Es ist ein grauer Wintertag Anfang Dezember, leichter Schneefall trübt den Ausblick übers Mittelrheintal. Trotzdem ist Zootierarzt Daniel Waked gut gelaunt: „Heute bekommt unser Wisent-Jungbulle Homer endlich Gesellschaft. Eigentlich hätten wir bereits vor Monaten einen zweiten Wisent bekommen sollen, dieser Transport musste aufgrund auffälliger medizinischer Voruntersuchungen aber leider abgesagt werden", erzählt er.
Vom Ende von Homers Junggesellen-Dasein kann man aber nicht sprechen. „Wir haben uns für die Haltung einer Bachelorgruppe entschieden", erklärt Waked, „das heißt, eine nicht züchtende Gruppe von Tieren desselben Geschlechts. Das neue Wisent ist also ebenfalls ein Jungbulle." Der knapp eineinhalb Jahre alte ,lkost' wurde im Wildpark Saarbrücken geboren und ist nun seiner Geburtsherde entwachsen.
Wie bei den meisten Huftieren leben Wisente in Herden, die in der Regel aus Kühen und deren Kälbern bestehen.
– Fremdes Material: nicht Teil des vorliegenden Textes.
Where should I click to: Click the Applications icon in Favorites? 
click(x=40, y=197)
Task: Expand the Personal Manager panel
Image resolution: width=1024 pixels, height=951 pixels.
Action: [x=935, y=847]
Ausgewachsene Bullen streifen als Einzelgänger umher und stoßen nur zur Paarungszeit zu den Herden. Junge Bullen verlassen in einem gewissen Alter ihre Geburtsherde und schließen sich dann oft zu Jungbullenherden zusammen — ganz ähnlich, wie wir es hier machen.
- Daniel Waked
Das Projekt, Wisente wieder anzusiedeln
Die Neuwieder Wisent-Gruppe, die auch vorerst bei der Größe von zwei Tieren bleiben soll, ist Bestandteil des Zuchtprogramms des European Bison Conservation Centres, welches die Zucht der Art koordiniert, die in den 1920er Jahren als ausgestorben galt. Durch koordinierte Zucht- und Auswilderungsprojekte ist es gelungen, das größte Landsäugetier Europas in mehreren osteuropäischen Ländern wieder in größeren Populationen anzusiedeln. Sogar im deutschen Sauerland gibt es eine kleine, wilde Herde von mittlerweile 25 Tieren.
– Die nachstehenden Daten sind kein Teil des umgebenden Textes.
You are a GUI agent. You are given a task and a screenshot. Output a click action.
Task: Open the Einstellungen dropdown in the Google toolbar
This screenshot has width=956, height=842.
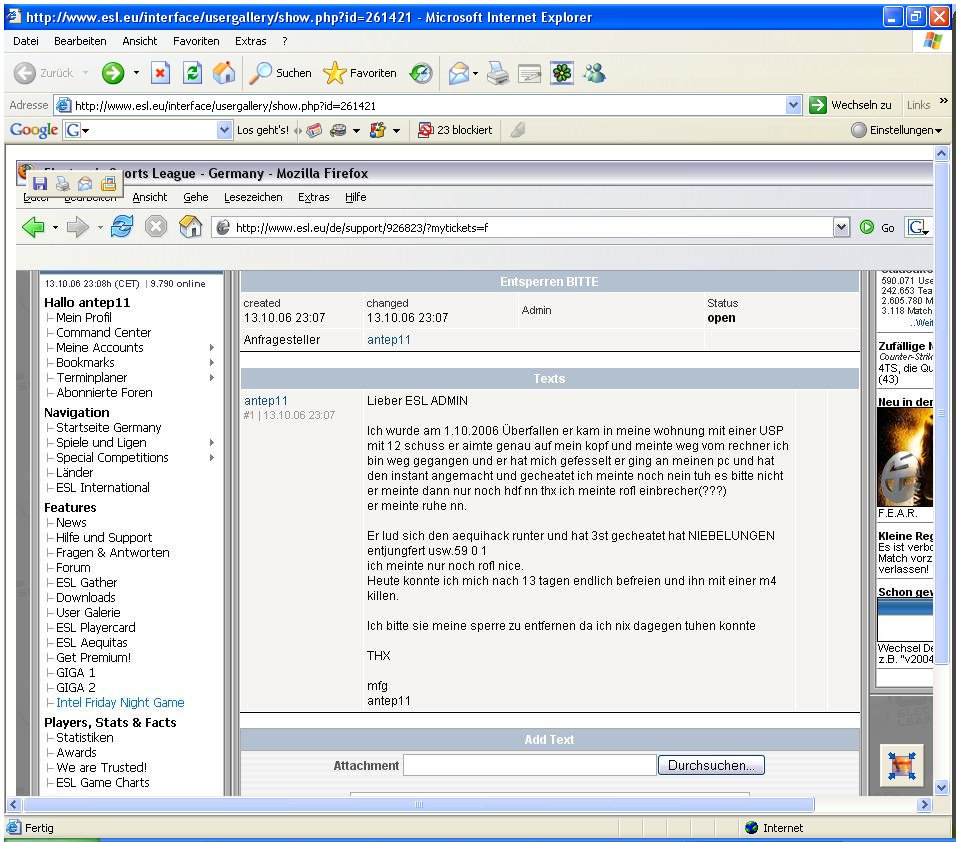[897, 130]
Weitere Wiederansiedelungsprojekte sind geplant, unter anderem in Frankreich, den Niederlanden und Dänemark. „Bis es soweit ist und möglicherweise einer unserer Bullen für eine Auswilderungsgruppe ausgewählt wird, dauert es aber sicher noch eine Weile", sagt Daniel Waked. „Wir sind erstmal froh, dass die Zusammenführung von Homer und Ikost gut geklappt hat und sich die beiden gut verstehen und bei uns wohlfühlen." Und wenn doch irgendwann ein Wechsel ansteht? „Dann planen wir eben den nächsten Schwertransport", lacht der Kurator.